You'll also need the following custom nodes. You do not need to fix them to specific commits, but these commits are versions that will definitely work:
- Fannovel16/comfyui_controlnet_aux @
8e51eb3
- cubiq/ComfyUI_essentials @
5f1fc52
- WASasquatch/was-node-suite-comfyui @
72290fc
- Derfuu/Derfuu_ComfyUI_ModdedNodes @
5c93bd1
You also need to download your SD3 medium model from HuggingFace and place it in the models
folder:
https://huggingface.co/stabilityai/stable-diffusion-3-medium
You can read the Replicate guide to SD3 to help decide which safetensors file to use.
When generating image after image with SD3 I noticed that many of the images all looked very similar. Unless you varied your prompt, you would often see the same colors, lighting and composition.
See this post on X for an example:
https://x.com/fofrAI/status/1803361105613373535
While trying to improve the variability of the images I generated, I found that if I provided an init image with a high denoise value then it would loosen up the generation and I would begin to see more variation. I riffed on this idea to make a generic workflow.
When creating the init image the workflow will:
- pick a random prompt to determine a base color (either a color, color palette or color combination)
- combine this with a "random, abstract" prompt to get varied coloring and shapes
- append the given image prompt, to maintain colors if they have been prompted for (and to give an initial shape)
This becomes:
[color part of prompt], [abstract part of prompt], [given prompt]
The final prompt might look something like:
hazy silver and soft turquoise, argent, 3d structures, random arrangement, abstract art, solid color, a variety of things, structures, solid shapes, very interesting, a landscape photo of a snowy mountain scene
We do not want to slow down the generation, so the init image is then generated with just 3 steps. Low step outputs from SD3 are already vibrant, but to improve the effect a high CFG is used.
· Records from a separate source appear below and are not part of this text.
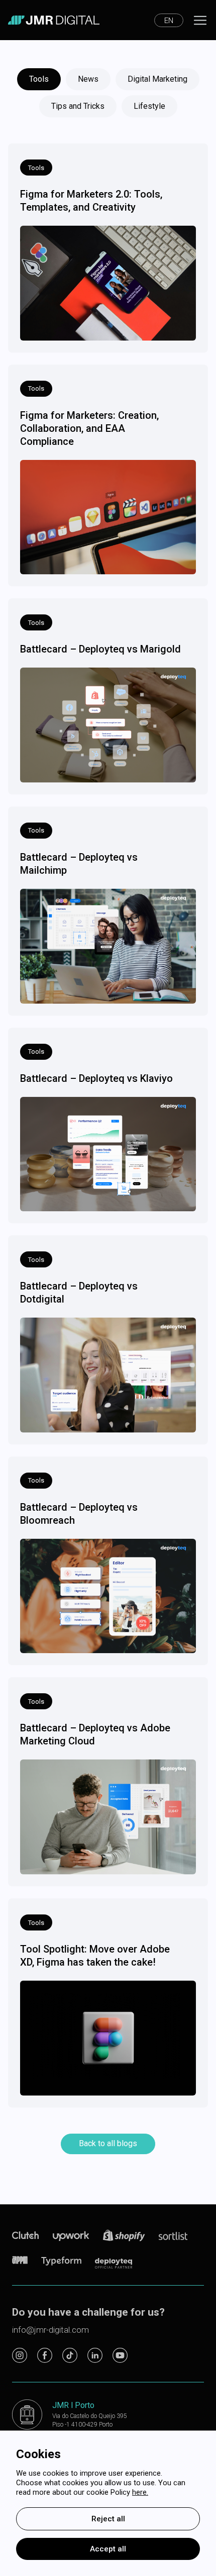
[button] (168, 20)
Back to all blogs (108, 2143)
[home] (53, 20)
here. (140, 2492)
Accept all (108, 2548)
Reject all (108, 2518)
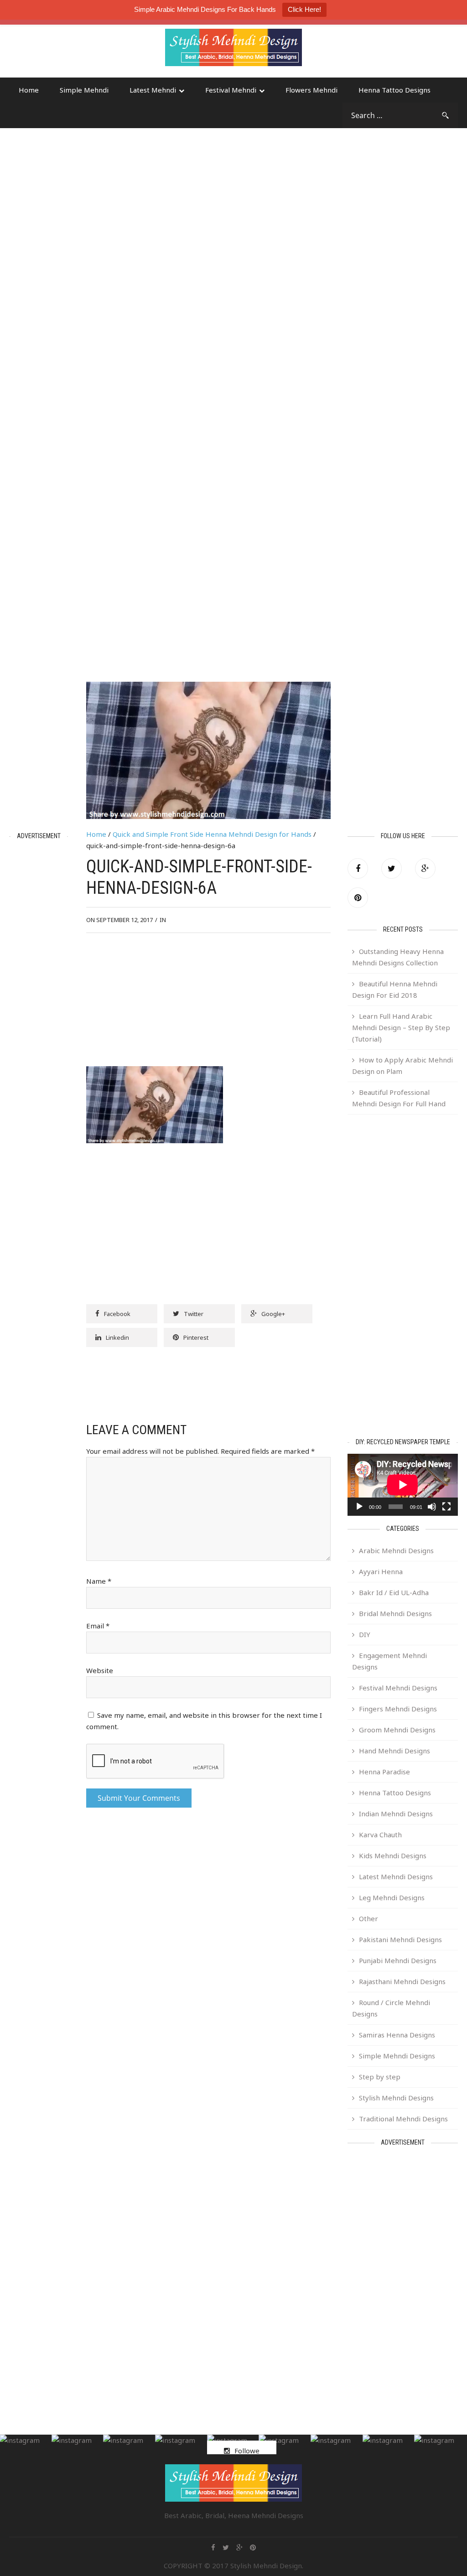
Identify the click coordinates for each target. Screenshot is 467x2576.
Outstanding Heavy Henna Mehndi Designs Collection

It gives a high contrast and colorful init image.
To avoid VAE artefacts from appearing in the final output via image-to-image, the init image is blurred before continuing.
This init image is then passed to the main SD3 model, which is run with a low CFG (default of 3.5). The randomness is then varied by changing the denoise strength. At 1.0 it is disabled, values between 0.90 and 0.99 are enough to vary the outputs. Going lower than 0.9 and the image can begin to appear blurry or show VAE artefacts.